VINDICATION FOR STEPDAD

He was the prime suspect — until yesterday.

Carl Probyn, stepfather of long-missing kidnap victim Jaycee Lee Dugard, was the last one to see the adorable, pigtailed 11-year-old before she was abducted near her home in Meyers, Calif., south of Lake Tahoe, on June 10, 1991.

“Being the stepdad made me [a] suspect,” said the 60-year-old Air Force veteran of the Vietnam War, now a wallpapering contractor. “It’s been a long road.”

A road littered with pain and loss.

Probyn said he saw someone reach out and grab his stepdaughter from a car that then sped away.

“As soon as I saw the door fly open, the driver’s door, I jumped on my mountain bike and I tried to get to the top of the hill but I had no energy,” he recalled. “I rode back down and yelled at my neighbor, ‘911!’ ”

Probyn said Jaycee’s kidnapping led to the breakup of his marriage to Terry, the girl’s mom, although he remains close with her and the 19-year-old daughter they had together, Shayna.

Having police grill him added to his ordeal.

“I’ve never been in jail a day in my life,” he said. “My last speeding ticket was in 1977.”

But in the years following the kidnapping, he took no less than three FBI lie-detector tests.

“They were fishing,” he said. “I have no fault with them.
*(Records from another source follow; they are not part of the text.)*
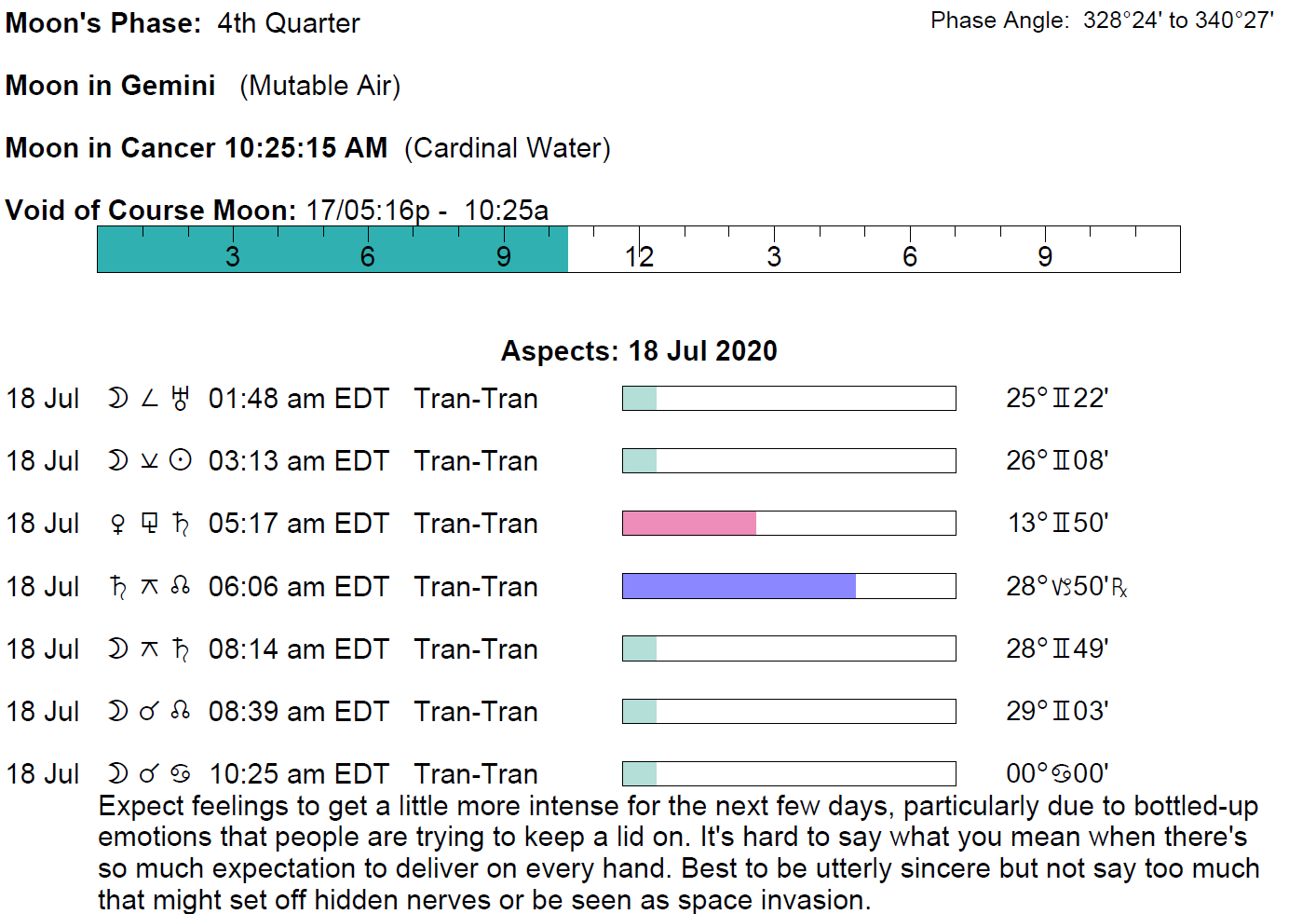Click the Saturn glyph in 08:14 am row

pyautogui.click(x=181, y=649)
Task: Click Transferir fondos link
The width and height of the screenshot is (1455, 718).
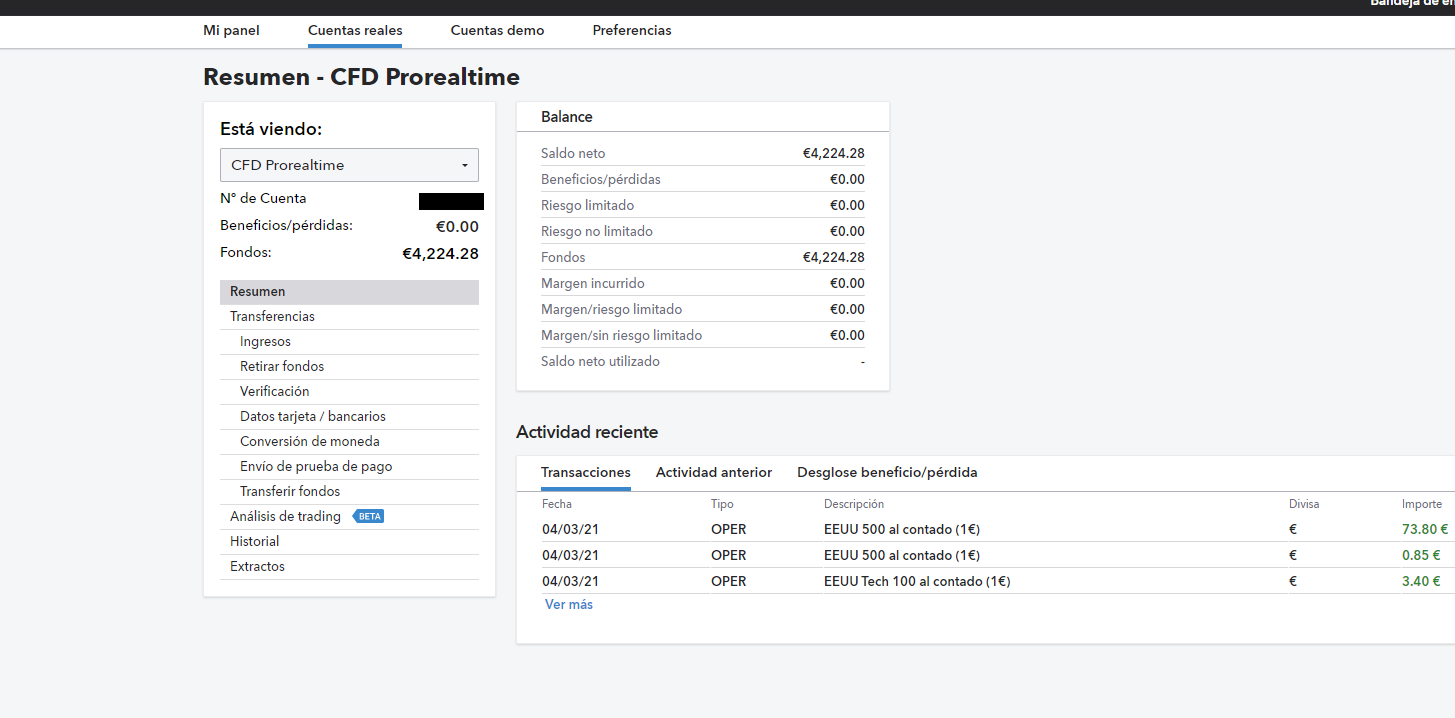Action: [290, 492]
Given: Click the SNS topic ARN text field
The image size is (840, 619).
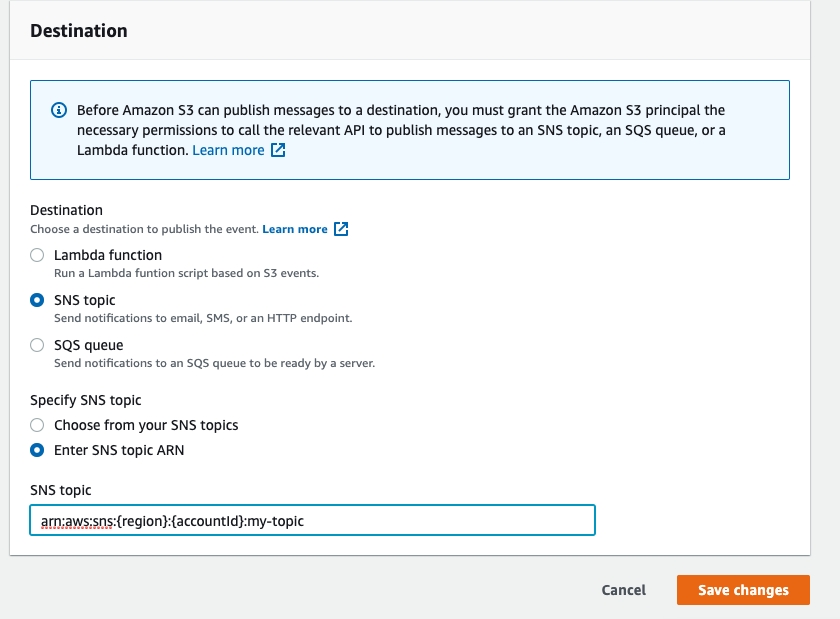Looking at the screenshot, I should pos(312,520).
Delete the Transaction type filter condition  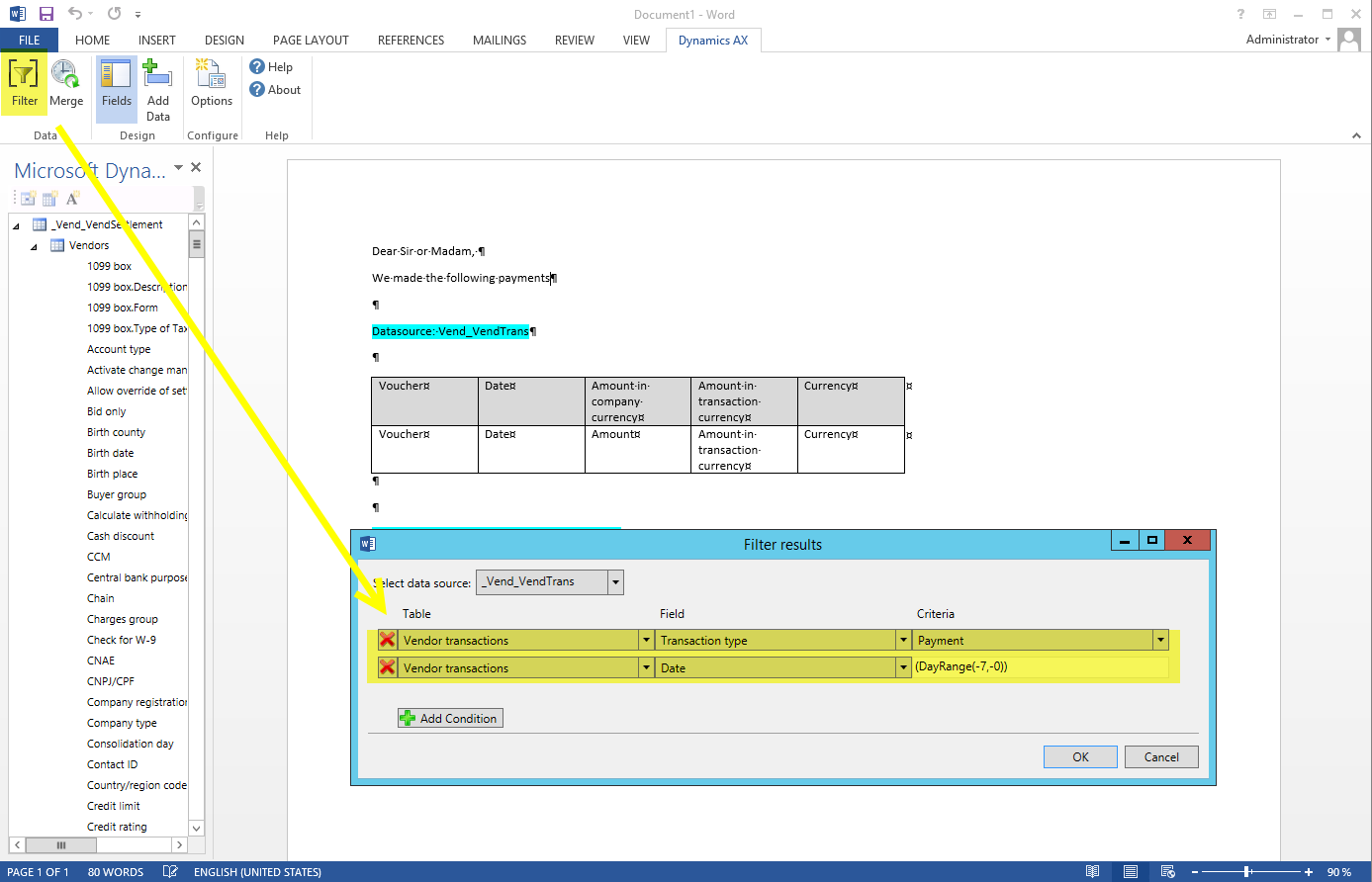click(x=387, y=641)

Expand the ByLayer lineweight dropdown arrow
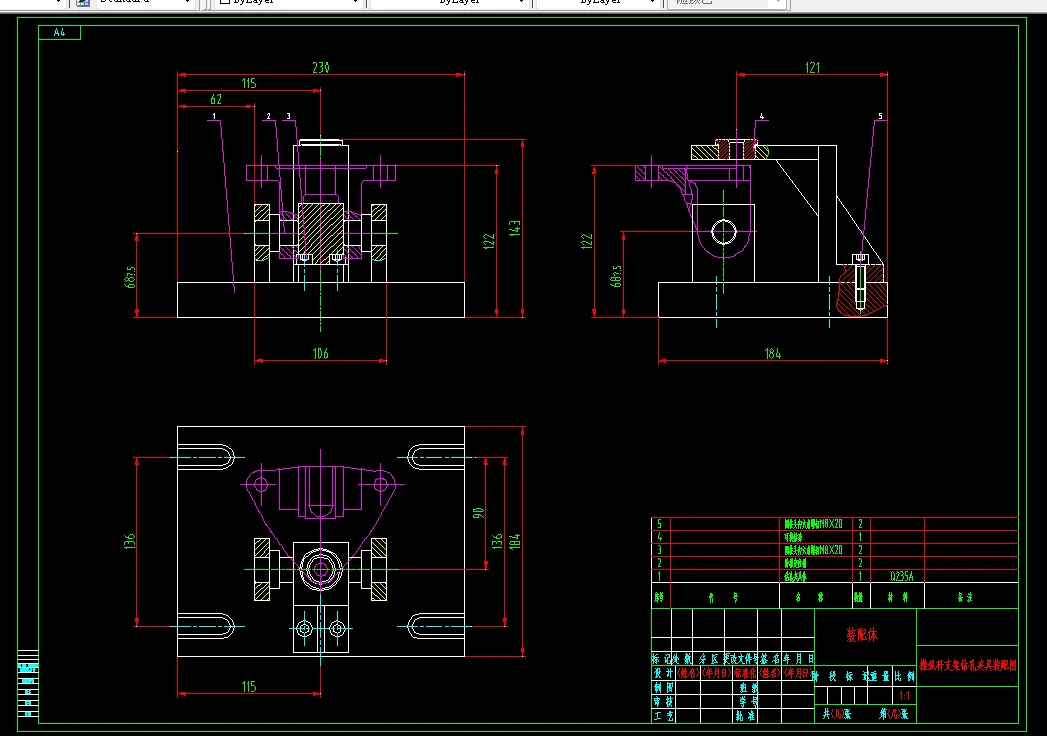[x=652, y=2]
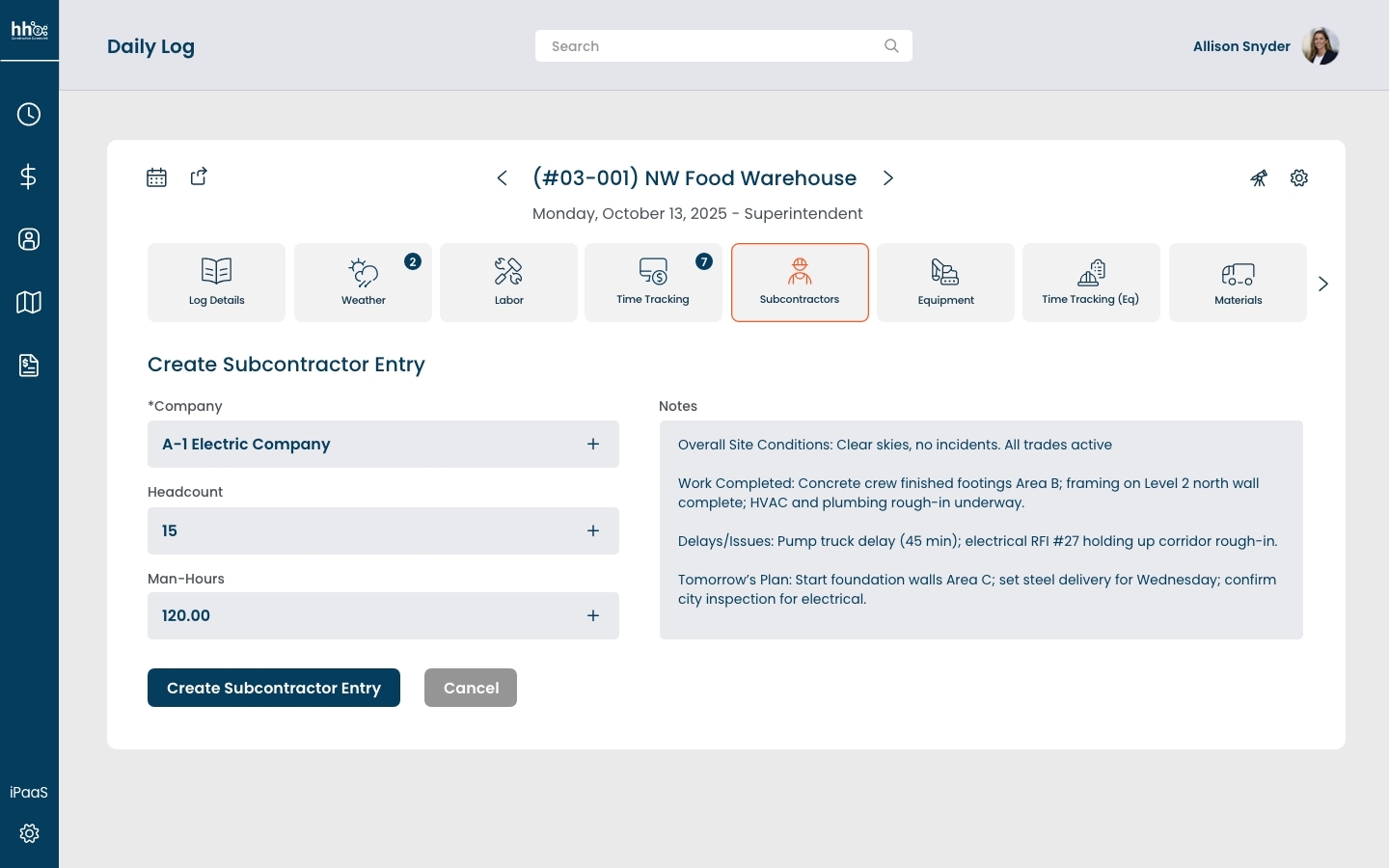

I can’t knock them for what they were doing.”

He said authorities suggested that the child had been abducted by a drug gang over a supposed debt owed by Probyn.

On occasion over the long years since the nightmare began, his beautiful stepdaughter’s case would be revisited by the media. It was once featured on “America’s Most Wanted.”

Finally, relief came Wednesday.

“Mom has something to say to you. Are you sitting down?” Shayna asked her father in a phone call, according to The Sacramento Bee.

Jaycee had been found.

Carl and Terry cried for about 10 minutes, he told the newspaper.

He said the FBI had called his wife, who lives in Riverside, Calif., at her work number and told her the improbable, wonderful news.

And to prove it, agents put Jaycee on the phone.

“My wife said that who she spoke to remembers everything,” Probyn said. “My wife and Jaycee were joined at the hip.”

And yesterday, nobody was more elated at the rescue than Probyn.

“It’s a miracle that we got her back,” he told the Los Angeles Times. “How do you get 18 years back. . . . I just hope she can have a decent life from here on out. Her life kind of stopped at 11.”